What you are asked to do: Could you print the data that follows exactly as given?

Extracted entries:
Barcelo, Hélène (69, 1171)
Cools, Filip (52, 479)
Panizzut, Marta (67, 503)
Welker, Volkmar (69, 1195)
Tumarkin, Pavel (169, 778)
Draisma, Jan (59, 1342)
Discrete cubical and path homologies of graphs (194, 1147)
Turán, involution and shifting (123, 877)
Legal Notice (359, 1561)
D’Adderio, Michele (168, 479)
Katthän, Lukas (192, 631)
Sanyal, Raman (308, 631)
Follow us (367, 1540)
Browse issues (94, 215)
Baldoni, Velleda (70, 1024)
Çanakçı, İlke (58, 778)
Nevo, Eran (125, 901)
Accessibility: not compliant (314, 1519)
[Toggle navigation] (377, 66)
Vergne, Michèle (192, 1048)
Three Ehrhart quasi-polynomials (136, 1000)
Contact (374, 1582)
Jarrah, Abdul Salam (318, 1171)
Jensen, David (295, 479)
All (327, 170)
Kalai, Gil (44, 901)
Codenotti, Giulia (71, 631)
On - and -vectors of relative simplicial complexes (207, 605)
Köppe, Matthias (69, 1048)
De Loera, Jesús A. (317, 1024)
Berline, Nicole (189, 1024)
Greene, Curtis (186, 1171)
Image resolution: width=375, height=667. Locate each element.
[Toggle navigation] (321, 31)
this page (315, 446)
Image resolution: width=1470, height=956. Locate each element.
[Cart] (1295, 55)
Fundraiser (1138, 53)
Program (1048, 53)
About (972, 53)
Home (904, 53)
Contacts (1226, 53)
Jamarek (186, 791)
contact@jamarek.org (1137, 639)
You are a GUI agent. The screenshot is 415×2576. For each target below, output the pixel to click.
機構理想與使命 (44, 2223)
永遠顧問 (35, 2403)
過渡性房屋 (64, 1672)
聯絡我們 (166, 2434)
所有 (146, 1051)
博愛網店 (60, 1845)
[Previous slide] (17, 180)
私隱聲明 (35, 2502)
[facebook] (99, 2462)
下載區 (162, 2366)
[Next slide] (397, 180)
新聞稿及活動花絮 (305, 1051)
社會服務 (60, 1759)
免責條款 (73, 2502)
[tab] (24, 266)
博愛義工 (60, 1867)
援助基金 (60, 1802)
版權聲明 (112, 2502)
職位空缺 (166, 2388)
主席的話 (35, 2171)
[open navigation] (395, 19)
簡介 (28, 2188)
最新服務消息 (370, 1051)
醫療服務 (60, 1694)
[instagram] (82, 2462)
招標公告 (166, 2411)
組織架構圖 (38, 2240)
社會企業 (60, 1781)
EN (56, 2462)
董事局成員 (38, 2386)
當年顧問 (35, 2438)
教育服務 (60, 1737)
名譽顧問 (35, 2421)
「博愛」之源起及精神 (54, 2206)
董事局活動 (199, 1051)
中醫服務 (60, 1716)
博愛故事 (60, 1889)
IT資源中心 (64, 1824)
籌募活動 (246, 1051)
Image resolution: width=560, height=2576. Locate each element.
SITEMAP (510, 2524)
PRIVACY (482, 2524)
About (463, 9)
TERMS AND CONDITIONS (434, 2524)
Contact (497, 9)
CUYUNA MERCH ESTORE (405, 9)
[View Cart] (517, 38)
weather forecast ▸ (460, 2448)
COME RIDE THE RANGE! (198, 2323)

Written solution:
Barcelo, Hélène (69, 1171)
Cools, Filip (52, 479)
Panizzut, Marta (67, 503)
Welker, Volkmar (69, 1195)
Tumarkin, Pavel (169, 778)
Draisma, Jan (59, 1342)
Discrete cubical and path homologies of graphs (194, 1147)
Turán, involution and shifting (123, 877)
Legal Notice (359, 1561)
D’Adderio, Michele (168, 479)
Katthän, Lukas (192, 631)
Sanyal, Raman (308, 631)
Follow us (367, 1540)
Browse issues (94, 215)
Baldoni, Velleda (70, 1024)
Çanakçı, İlke (58, 778)
Nevo, Eran (125, 901)
Accessibility: not compliant (314, 1519)
[Toggle navigation] (377, 66)
Vergne, Michèle (192, 1048)
Three Ehrhart quasi-polynomials (136, 1000)
Contact (374, 1582)
Jarrah, Abdul Salam (318, 1171)
Jensen, David (295, 479)
All (327, 170)
Kalai, Gil (44, 901)
Codenotti, Giulia (71, 631)
On - and -vectors of relative simplicial complexes (207, 605)
Köppe, Matthias (69, 1048)
De Loera, Jesús A. (317, 1024)
Berline, Nicole (189, 1024)
Greene, Curtis (186, 1171)
Image resolution: width=375, height=667. Locate each element.
[Toggle navigation] (321, 31)
this page (315, 446)
Image resolution: width=1470, height=956. Locate each element.
[Cart] (1295, 55)
Fundraiser (1138, 53)
Program (1048, 53)
About (972, 53)
Home (904, 53)
Contacts (1226, 53)
Jamarek (186, 791)
contact@jamarek.org (1137, 639)
You are a GUI agent. The screenshot is 415×2576. For each target below, output the pixel to click.
機構理想與使命 (44, 2223)
永遠顧問 (35, 2403)
過渡性房屋 (64, 1672)
聯絡我們 (166, 2434)
所有 (146, 1051)
博愛網店 (60, 1845)
[Previous slide] (17, 180)
私隱聲明 (35, 2502)
[facebook] (99, 2462)
下載區 (162, 2366)
[Next slide] (397, 180)
新聞稿及活動花絮 (305, 1051)
社會服務 (60, 1759)
免責條款 (73, 2502)
[tab] (24, 266)
博愛義工 (60, 1867)
援助基金 (60, 1802)
版權聲明 (112, 2502)
職位空缺 (166, 2388)
主席的話 (35, 2171)
[open navigation] (395, 19)
簡介 (28, 2188)
最新服務消息 (370, 1051)
醫療服務 (60, 1694)
[instagram] (82, 2462)
招標公告 (166, 2411)
組織架構圖 (38, 2240)
社會企業 (60, 1781)
EN (56, 2462)
董事局成員 (38, 2386)
當年顧問 (35, 2438)
教育服務 (60, 1737)
名譽顧問 (35, 2421)
「博愛」之源起及精神 (54, 2206)
董事局活動 (199, 1051)
中醫服務 (60, 1716)
博愛故事 (60, 1889)
IT資源中心 (64, 1824)
籌募活動 (246, 1051)
Image resolution: width=560, height=2576. Locate each element.
SITEMAP (510, 2524)
PRIVACY (482, 2524)
About (463, 9)
TERMS AND CONDITIONS (434, 2524)
Contact (497, 9)
CUYUNA MERCH ESTORE (405, 9)
[View Cart] (517, 38)
weather forecast ▸ (460, 2448)
COME RIDE THE RANGE! (198, 2323)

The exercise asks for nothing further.